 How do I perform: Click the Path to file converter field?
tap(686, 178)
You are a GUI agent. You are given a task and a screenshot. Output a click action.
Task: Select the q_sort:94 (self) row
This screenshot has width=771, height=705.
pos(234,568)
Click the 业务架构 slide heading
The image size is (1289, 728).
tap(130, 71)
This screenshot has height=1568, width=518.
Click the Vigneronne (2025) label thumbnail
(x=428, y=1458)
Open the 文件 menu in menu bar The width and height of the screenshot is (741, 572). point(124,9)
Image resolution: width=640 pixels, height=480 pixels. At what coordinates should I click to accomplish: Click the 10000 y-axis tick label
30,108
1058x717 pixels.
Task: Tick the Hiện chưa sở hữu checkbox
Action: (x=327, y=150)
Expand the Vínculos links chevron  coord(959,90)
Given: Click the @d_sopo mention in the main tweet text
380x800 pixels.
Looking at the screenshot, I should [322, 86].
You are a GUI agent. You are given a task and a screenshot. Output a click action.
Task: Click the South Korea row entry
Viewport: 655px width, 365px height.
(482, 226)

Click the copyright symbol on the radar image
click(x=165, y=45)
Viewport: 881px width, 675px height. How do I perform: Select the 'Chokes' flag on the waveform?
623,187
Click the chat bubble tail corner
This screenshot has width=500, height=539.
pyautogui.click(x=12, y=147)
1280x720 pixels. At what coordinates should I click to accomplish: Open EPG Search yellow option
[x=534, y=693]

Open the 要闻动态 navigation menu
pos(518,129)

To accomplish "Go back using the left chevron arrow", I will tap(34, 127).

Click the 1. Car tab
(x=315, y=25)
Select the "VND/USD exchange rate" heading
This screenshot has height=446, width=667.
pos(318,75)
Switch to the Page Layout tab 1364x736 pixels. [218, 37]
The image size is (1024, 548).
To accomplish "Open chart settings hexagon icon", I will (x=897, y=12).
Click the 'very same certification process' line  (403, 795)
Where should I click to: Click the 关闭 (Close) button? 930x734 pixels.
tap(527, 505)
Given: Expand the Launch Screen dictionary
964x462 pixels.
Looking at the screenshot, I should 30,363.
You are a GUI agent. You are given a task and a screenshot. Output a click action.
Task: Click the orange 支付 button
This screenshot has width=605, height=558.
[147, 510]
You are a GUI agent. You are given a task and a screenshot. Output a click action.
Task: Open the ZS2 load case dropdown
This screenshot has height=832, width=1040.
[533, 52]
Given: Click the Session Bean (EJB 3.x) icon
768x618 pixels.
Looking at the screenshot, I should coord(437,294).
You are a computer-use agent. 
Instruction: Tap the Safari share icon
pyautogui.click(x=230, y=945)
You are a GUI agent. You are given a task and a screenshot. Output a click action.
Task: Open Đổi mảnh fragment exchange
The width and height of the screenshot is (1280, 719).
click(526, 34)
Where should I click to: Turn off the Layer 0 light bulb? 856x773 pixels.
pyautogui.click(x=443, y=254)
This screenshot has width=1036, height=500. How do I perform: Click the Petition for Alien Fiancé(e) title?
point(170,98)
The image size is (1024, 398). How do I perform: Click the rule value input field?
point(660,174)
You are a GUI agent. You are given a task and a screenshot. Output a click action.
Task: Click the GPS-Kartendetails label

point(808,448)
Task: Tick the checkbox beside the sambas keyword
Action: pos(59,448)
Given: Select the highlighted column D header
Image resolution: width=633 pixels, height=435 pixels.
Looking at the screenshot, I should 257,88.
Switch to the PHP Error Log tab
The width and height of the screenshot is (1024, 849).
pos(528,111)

> [TASK]:
Only one stretch of the data is wanted: the lines from the one with "Image resolution: width=633" through the last, repeated exactly.

> [SOLUTION TO THIS TASK]:
Image resolution: width=633 pixels, height=435 pixels.
Looking at the screenshot, I should 257,88.
Switch to the PHP Error Log tab
The width and height of the screenshot is (1024, 849).
pos(528,111)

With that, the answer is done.